Wed, 2010-11-03 19:48

The US and UK governments still own very large stakes in companies like GM, Citigroup (NYSE:C), Lloyds Banking Group (LON:LLOY)) and RBS (LON:RBS). The US is ahead of the UK when it comes to reducing its stake, so we will analyse how outside investors are playing these names ahead of the GM IPO.

GM is 61% owned by the Treasury department and the company is planning to offer about 365m shares to raise money with which to buy shares back from the US government. Speculation is rife as to the share price range for the IPO and the likely direction of this share price thereafter. Most of the activity to be seen in the securities lending market concerns GM bonds.

This isn’t surprising since creditors of Motor Liquidation Co will get a stake in the new GM to the tune of about 10% depending upon the price of the IPO thereby throwing up an arbitrage. Stock on loan in the Motor Liquidation bonds (MTLQQ) is 550m for the 8.375% issue and there is 850m held in lending programs. There is action too in the 7.7% issue with 5m shares borrowed. This looks to be a popular trading opportunity.

Motor Liquidation Co equity (MTLQQ) sees action on the short side. 9m shares are borrowed, up from 4m six months ago, which represents 1.5% of all shares. Meanwhile the proportion of these shares held by funds who lend is gradually reducing - but for a recent spike - and is a mere 2.2m shares. Clearly, prime brokers are sourcing these shares outside of the usual Agent Lender pools with demand to borrow being greater than regular supply.

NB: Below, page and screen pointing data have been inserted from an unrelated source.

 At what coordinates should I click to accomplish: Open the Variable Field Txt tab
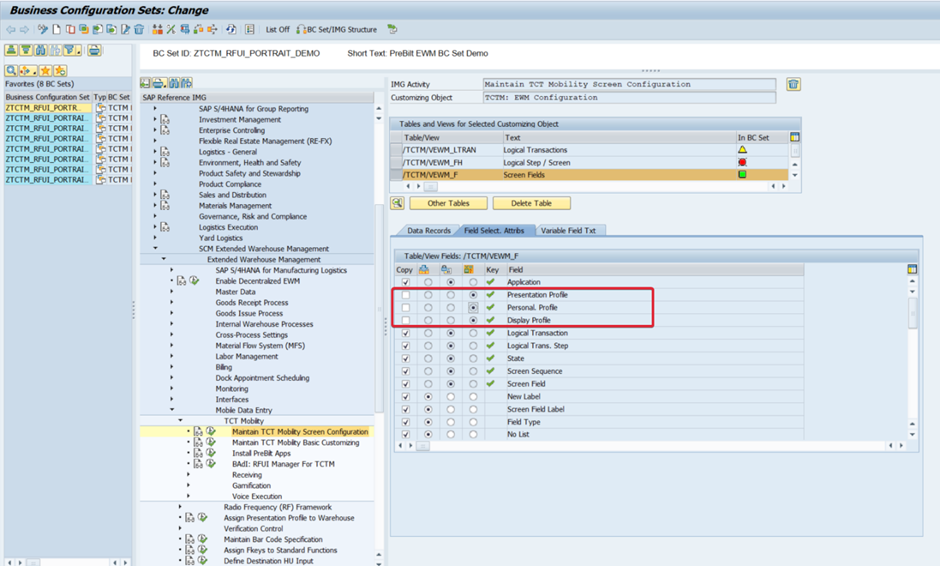tap(568, 231)
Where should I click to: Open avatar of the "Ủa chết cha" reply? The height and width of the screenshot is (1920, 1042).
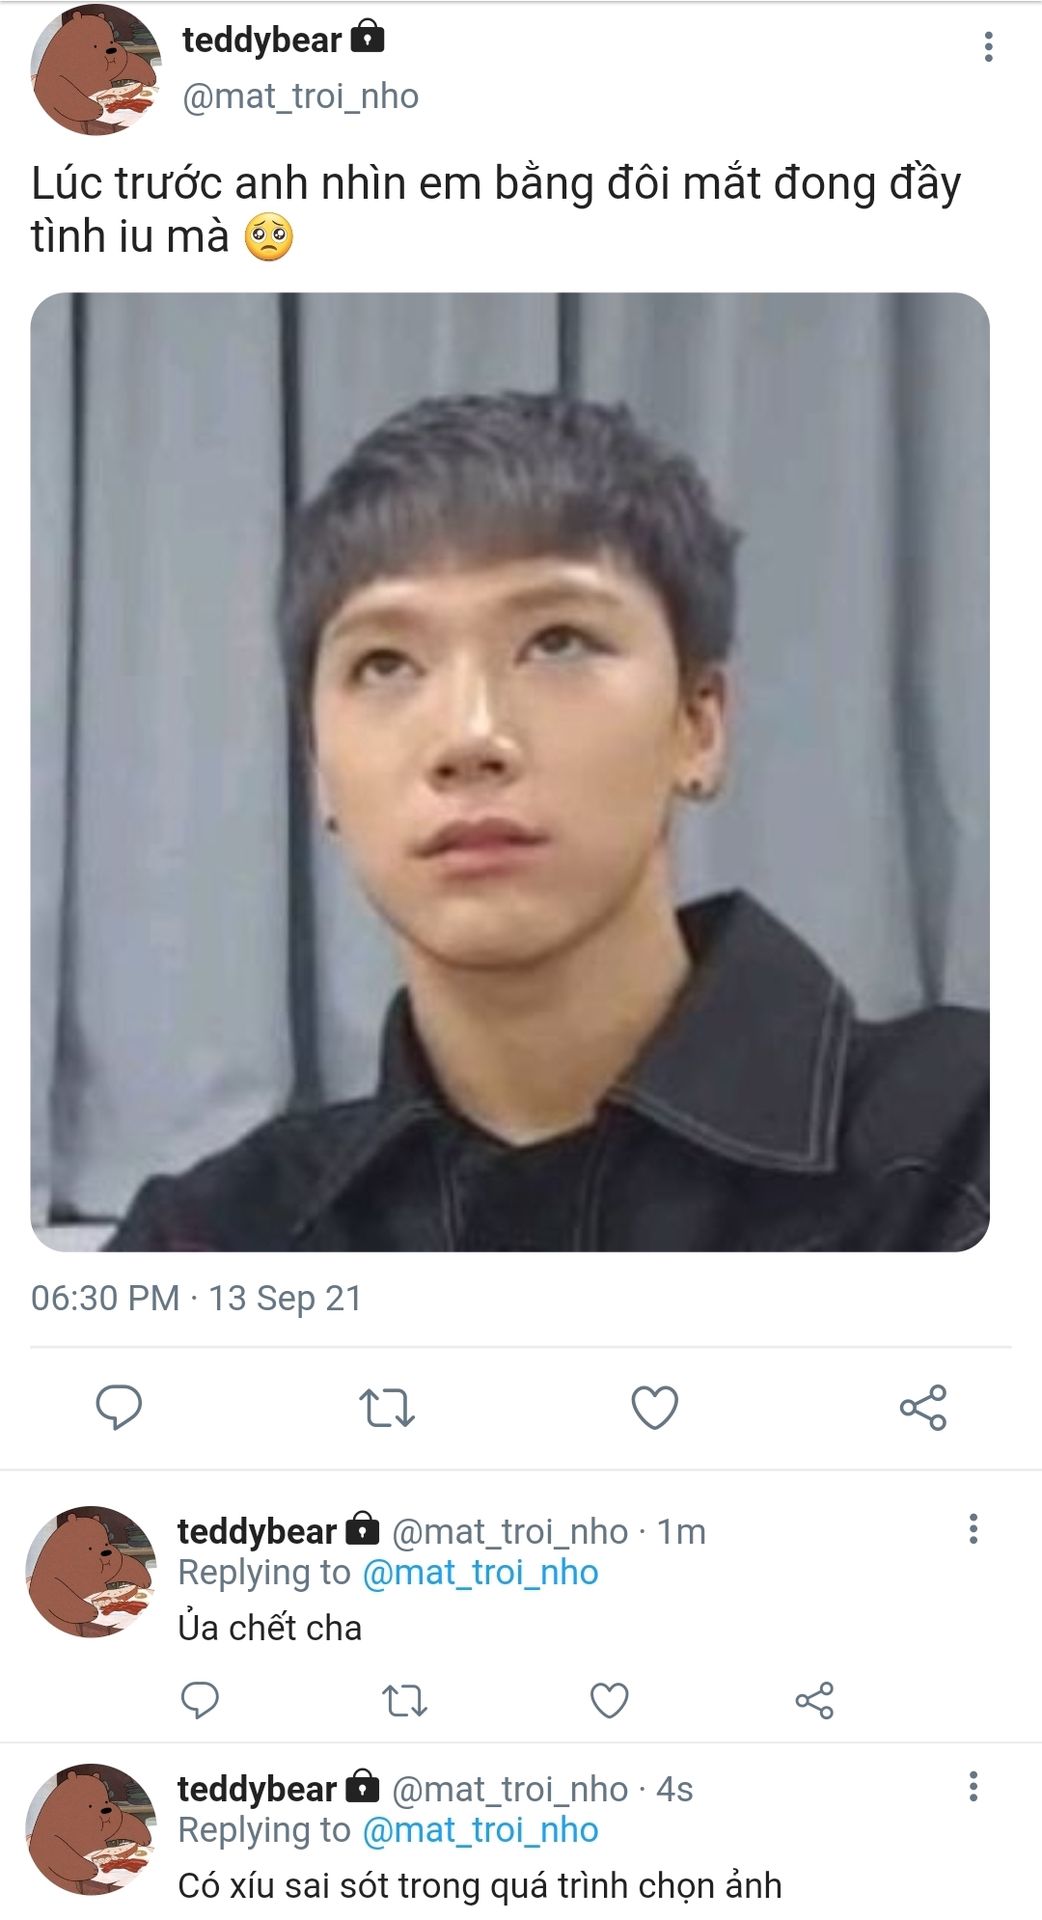tap(91, 1570)
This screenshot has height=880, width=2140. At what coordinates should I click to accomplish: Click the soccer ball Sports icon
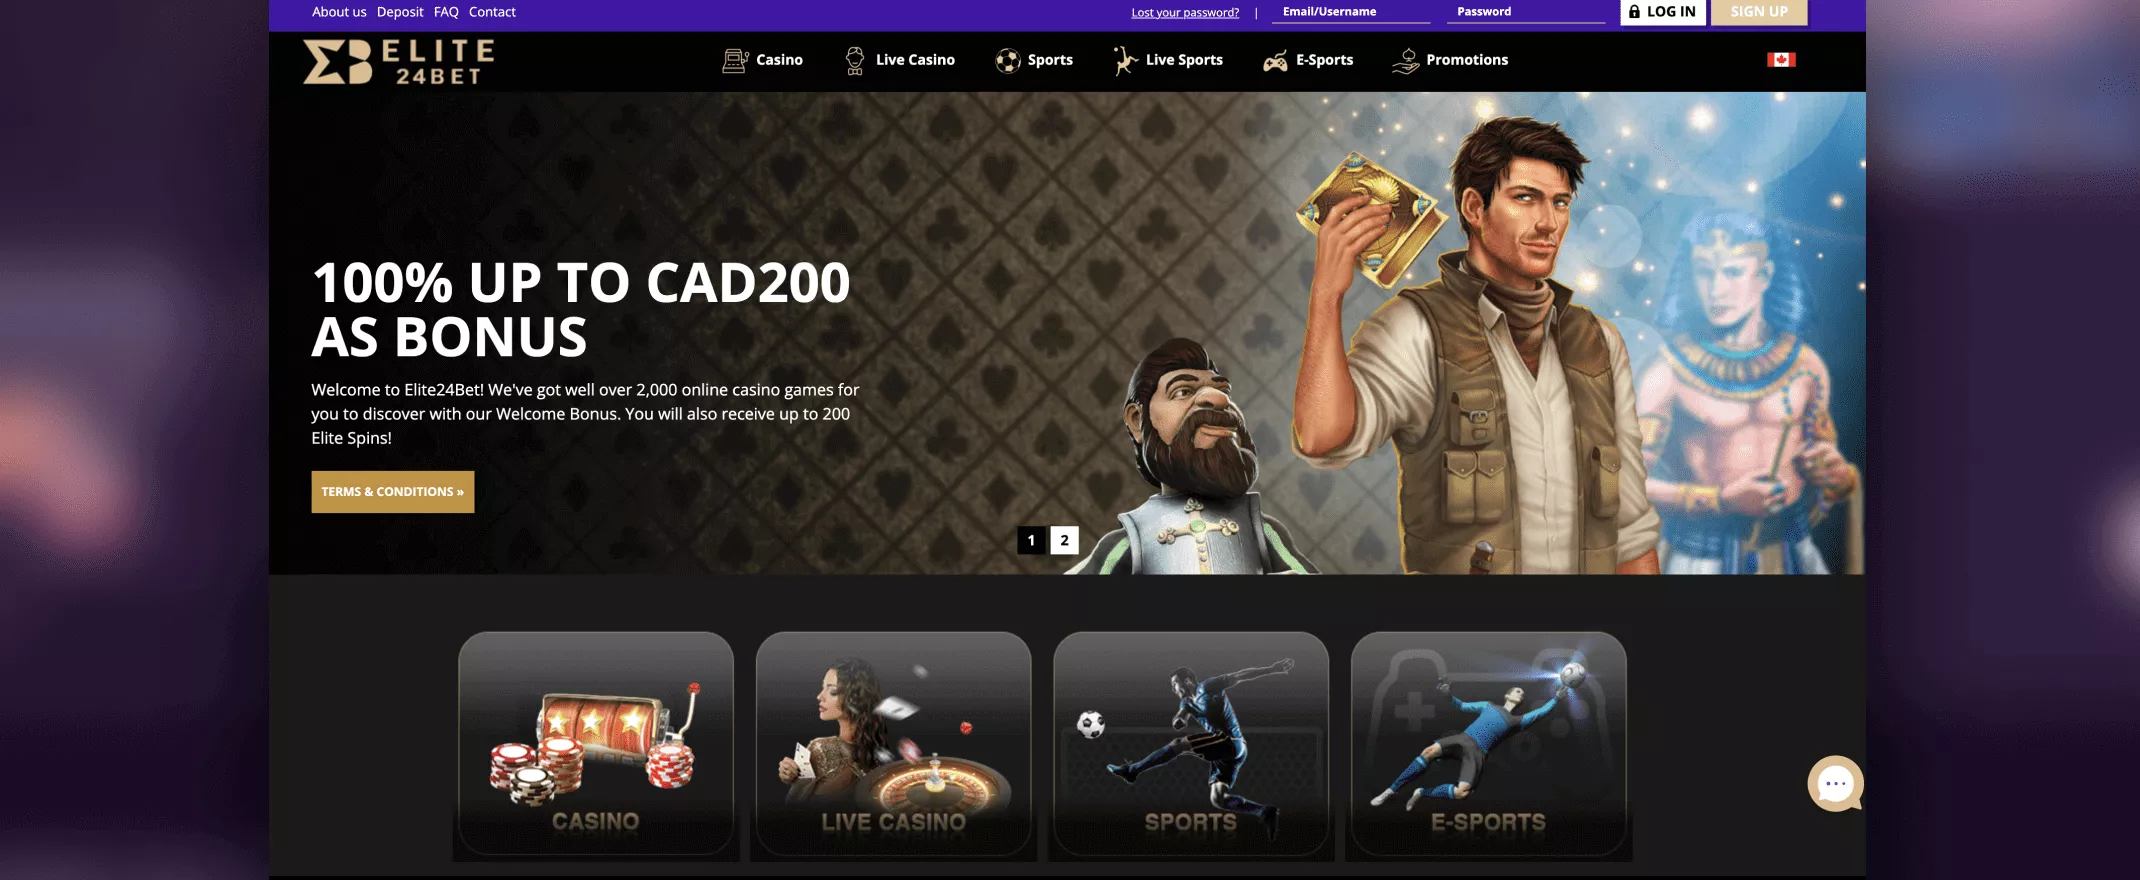[1007, 60]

Citigroup is another interesting government owned name. In the week in which the company seems to be making progress defending itself against Terra Firma regarding the takeover of EMI we can see steady and strong institutional buying. In the last 2 years the proportion of Citi shares made available by institutions to borrow has increased from 1bn to 4.5bn, which is now 20.3% of all shares. The US government has been trying to sell its stake and it looks like a good portion is being bought by institutions, which bodes well for the company given the long term time horizon adopted by investors who lend. Very little of this is being borrowed.

Turn to the two UK banks in Government ownership. We see an increase in institutional ownership, particularly in the case of RBS. Eight hundred million shares have moved into the hands of institutional funds who lend, which is almost 6% of the company. The Treasury still owns over 80% and short selling is miniscule.

Lloyds Banking Group announced results this week, which some commentators described as rather mixed and lacking in detail. Lending funds have been buying more LLOY but not as aggressively as RBS indicating their preference for the latter firm. They own 12% of LLOY but this has not increased much over the last few months and it’s worth noting that LLOY has a much smaller government stake at 41%. Short selling is also low at 0.1% of total shares in LLOY but this did increase into this week’s results by 23%.